Zinc surged above $3,000 a metric ton amid persistent global deficits, and aluminum climbed as China reined in illegal capacity, adding fresh impetus to the rally even as some investors expressed concerns.
Zinc jumped as much as 2.6 percent to $3,037 a ton on the London Metal Exchange, the highest level since 2007, and traded at $3,029 at 1:20 p.m. in London. Aluminum gained as much as 1.3 percent to $2,075.50 a ton, the highest since November 2014, while nickel, copper and lead all traded higher.
An index of base metals rallied to a two-year high last week amid better-than-expected demand in China and a weakening dollar. The Chinese government is stepping up moves to shut illegal aluminum and steel plants this year, both to cut excess capacity and help to protect the environment.
Efforts to promote economic growth in China ahead of a leadership reshuffle scheduled for later this year are also boosting metals usage in manufacturing and industrial sectors, according to Bernard Dahdah, a metals analyst at Natixis SA in London.
“Earlier this year, a lot of the rally was supply related, but recently we’ve seen demand starting to support as well,” Dahdah said by phone.
Synchronised global economic expansion, evident for the first time since the financial crisis, tends to boost demand for basic commodities. This is particularly evident in the industrial resources sector because it went through such a painful rationalization where expansion plans were cancelled, administrative staff fired and expenditures cut to the bone. That has resulted in an industry less inclined to increase supply in response to high prices.
Zinc had been forming a first step above a seven-year base but is now breaking out to new recovery highs. Provided the breakout is sustained recovery potential can be given the benefit of the doubt.
Copper remains the sector leader and completed a seven-month first step above its Type-2 bottom in July.
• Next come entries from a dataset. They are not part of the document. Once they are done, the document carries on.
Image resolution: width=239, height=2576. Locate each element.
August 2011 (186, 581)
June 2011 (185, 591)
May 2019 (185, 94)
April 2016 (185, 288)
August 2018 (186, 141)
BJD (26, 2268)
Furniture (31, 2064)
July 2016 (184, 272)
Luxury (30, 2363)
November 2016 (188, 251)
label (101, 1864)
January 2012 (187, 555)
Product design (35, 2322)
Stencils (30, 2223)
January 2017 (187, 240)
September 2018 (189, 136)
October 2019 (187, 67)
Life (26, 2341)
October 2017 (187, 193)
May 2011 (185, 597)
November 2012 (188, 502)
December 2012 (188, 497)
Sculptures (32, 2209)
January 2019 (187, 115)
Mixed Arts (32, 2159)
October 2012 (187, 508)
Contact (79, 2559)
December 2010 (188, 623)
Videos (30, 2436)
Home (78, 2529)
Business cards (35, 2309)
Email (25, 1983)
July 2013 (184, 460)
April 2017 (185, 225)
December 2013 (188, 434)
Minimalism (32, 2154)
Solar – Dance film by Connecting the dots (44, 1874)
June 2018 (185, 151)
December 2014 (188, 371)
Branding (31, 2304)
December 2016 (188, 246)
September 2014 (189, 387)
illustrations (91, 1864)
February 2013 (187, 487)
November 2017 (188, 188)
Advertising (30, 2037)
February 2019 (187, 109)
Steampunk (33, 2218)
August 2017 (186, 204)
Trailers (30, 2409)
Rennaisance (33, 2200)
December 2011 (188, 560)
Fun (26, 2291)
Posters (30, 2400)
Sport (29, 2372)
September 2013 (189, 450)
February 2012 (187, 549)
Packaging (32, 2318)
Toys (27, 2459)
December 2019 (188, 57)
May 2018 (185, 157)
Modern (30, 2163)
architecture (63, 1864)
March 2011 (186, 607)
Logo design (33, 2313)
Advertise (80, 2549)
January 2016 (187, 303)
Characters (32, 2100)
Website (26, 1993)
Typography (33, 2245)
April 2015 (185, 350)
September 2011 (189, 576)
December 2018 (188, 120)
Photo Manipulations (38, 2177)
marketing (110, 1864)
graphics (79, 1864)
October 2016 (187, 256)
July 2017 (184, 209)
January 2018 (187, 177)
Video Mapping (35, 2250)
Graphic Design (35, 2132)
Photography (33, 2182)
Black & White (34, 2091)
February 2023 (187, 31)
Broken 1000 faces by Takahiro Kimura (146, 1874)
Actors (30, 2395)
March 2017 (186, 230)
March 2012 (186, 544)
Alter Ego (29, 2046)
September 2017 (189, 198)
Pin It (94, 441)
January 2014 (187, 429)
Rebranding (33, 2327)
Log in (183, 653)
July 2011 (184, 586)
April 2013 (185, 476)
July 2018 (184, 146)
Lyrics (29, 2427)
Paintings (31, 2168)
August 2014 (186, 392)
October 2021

A sustained move below $2.75 would be required to question medium-term recovery potential.
Antofagasta has been among the best performing shares in the FTSE-350 Mining Index this year; offering a high beta play on copper.
Vedanta on the other hand has been among the worst performers but is currently firming from the region of the trend mean and a sustained move below it would be required to question recovery potential.